A primary limitation of this study is that the sample is comprised of a predominantly White, highly-educated group of MSM engaged in social networking via the internet. Thus, the results of this analysis may not be generalizable to other MSM populations. Additionally, data in the AMIS study are obtained by self-report and may be subject to certain biases. For example, participants may underreport certain risk behaviors that are viewed as unfavorable resulting in social desirability bias. Accuracy of responses may also be affected by recall bias, although this is unlikely to be a significant factor since most risk behaviors assessed in this analysis were measured over the past 12 months. Another limitation of this study is the cross-sectional design, precluding the identification of causal relationships between variables. For example, it cannot be determined if certain health-seeking or sexual risk behaviors are influenced by HIV status awareness, or if serostatus awareness leads to changes in such behaviors. Finally, the use of stepwise model selection has certain disadvantages including possible spurious associations resulting from multiple hypothesis testing, the risk of overfitting the data, and the potential for biased parameter estimates.

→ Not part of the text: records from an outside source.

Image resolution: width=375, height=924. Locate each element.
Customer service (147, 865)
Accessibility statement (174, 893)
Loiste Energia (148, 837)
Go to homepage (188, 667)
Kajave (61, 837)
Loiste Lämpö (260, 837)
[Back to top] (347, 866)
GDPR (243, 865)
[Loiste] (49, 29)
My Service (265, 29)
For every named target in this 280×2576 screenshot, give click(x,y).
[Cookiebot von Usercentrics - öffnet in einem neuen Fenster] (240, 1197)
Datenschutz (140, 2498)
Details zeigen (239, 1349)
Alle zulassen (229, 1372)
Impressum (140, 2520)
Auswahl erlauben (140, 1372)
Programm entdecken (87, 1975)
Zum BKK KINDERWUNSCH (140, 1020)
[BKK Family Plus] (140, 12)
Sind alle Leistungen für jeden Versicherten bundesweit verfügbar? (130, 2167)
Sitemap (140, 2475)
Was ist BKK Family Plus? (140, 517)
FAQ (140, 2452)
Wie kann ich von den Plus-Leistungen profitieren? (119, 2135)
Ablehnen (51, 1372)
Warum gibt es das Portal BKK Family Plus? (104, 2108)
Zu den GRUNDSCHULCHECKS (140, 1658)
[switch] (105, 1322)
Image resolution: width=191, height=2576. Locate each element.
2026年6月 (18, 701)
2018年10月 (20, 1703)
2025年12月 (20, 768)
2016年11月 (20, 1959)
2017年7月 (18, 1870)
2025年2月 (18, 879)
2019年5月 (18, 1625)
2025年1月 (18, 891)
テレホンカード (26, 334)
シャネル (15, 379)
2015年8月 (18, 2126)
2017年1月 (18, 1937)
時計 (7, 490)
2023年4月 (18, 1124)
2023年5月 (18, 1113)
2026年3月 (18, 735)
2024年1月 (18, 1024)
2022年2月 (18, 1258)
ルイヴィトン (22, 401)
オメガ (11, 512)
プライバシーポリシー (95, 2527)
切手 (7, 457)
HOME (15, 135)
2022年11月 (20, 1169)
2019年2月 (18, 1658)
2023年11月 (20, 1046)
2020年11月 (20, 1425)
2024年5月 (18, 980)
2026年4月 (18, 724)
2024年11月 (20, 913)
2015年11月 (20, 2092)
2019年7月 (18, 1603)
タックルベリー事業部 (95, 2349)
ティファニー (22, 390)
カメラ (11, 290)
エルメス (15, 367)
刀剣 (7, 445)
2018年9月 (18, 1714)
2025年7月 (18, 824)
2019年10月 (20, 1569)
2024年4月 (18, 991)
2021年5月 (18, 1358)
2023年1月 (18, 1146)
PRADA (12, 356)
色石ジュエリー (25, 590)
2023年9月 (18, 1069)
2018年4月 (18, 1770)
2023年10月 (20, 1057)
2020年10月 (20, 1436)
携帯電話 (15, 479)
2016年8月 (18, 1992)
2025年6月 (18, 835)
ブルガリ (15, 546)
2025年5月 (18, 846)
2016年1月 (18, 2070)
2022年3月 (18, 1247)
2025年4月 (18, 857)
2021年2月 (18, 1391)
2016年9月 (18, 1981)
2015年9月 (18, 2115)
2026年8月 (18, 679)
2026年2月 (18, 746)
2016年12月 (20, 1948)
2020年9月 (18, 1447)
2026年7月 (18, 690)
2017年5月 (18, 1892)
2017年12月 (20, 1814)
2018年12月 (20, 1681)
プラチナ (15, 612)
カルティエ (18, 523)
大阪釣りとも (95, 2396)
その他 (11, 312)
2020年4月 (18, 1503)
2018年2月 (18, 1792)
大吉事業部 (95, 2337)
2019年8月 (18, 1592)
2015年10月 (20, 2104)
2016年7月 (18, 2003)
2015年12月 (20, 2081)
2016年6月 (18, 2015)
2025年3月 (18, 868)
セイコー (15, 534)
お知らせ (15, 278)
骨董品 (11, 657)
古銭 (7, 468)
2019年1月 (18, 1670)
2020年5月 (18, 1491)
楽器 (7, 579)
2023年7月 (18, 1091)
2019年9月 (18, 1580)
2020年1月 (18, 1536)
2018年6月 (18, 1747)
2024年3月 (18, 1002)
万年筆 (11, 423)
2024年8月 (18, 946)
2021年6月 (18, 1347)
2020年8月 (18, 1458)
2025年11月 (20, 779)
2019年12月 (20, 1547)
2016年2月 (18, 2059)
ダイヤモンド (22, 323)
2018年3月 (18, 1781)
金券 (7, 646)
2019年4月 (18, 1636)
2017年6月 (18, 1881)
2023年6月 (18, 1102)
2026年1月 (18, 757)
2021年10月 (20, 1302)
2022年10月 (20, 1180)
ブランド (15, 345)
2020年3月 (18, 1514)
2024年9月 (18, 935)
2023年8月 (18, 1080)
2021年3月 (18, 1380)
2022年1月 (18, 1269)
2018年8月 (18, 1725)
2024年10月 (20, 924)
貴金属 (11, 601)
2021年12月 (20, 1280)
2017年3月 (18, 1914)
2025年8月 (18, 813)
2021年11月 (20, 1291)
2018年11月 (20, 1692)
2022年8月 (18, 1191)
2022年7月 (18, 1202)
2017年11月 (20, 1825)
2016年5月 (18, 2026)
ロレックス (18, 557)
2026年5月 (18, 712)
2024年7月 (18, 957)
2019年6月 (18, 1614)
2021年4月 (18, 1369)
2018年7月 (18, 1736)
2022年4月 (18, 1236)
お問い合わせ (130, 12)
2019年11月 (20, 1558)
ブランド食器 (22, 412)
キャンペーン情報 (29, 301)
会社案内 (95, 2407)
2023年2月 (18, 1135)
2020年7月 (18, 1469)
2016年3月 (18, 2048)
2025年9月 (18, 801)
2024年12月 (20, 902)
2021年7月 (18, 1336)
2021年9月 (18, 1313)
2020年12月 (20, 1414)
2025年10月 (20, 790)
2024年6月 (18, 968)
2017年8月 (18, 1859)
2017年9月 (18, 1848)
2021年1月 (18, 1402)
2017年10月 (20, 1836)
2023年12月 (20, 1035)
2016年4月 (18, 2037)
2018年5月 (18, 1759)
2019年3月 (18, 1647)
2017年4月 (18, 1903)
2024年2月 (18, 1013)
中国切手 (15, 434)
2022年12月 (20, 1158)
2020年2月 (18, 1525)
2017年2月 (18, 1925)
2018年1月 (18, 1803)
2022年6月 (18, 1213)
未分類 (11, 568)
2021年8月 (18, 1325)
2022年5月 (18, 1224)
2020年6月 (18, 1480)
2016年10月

Although this method is reasonable given the exploratory nature of the research question, interpretation of model estimates should be made with caution. Despite these limitations, the results of this study provide support for further research, specifically on the association of sexual identity and sexual role on HIV testing behaviors.

Conclusions

This study provides supporting evidence that young age, race, low education, rural residence, and absence of recent healthcare visits are significant factors associated with unknown HIV status among MSM. Additionally, it identifies the influence of sexual orientation disclosure and sexual positioning on the decision to test for HIV. Men who have not disclosed their sexual orientation and men who identify their sexual role as “bottom” are less likely to be tested for HIV than other MSM, yet they may be at higher risk for HIV due to sexual risk behaviors and stigmatizing social factors. This points to the need for additional research on the psychosocial factors associated with sexual identity, sexual risk, and entry into the continuum of HIV prevention services. Among MSM who have a history of HIV testing, recent HIV testing is more closely related to risk behavior, suggesting that repeat testing behaviors among MSM are consistent with HIV testing recommendations.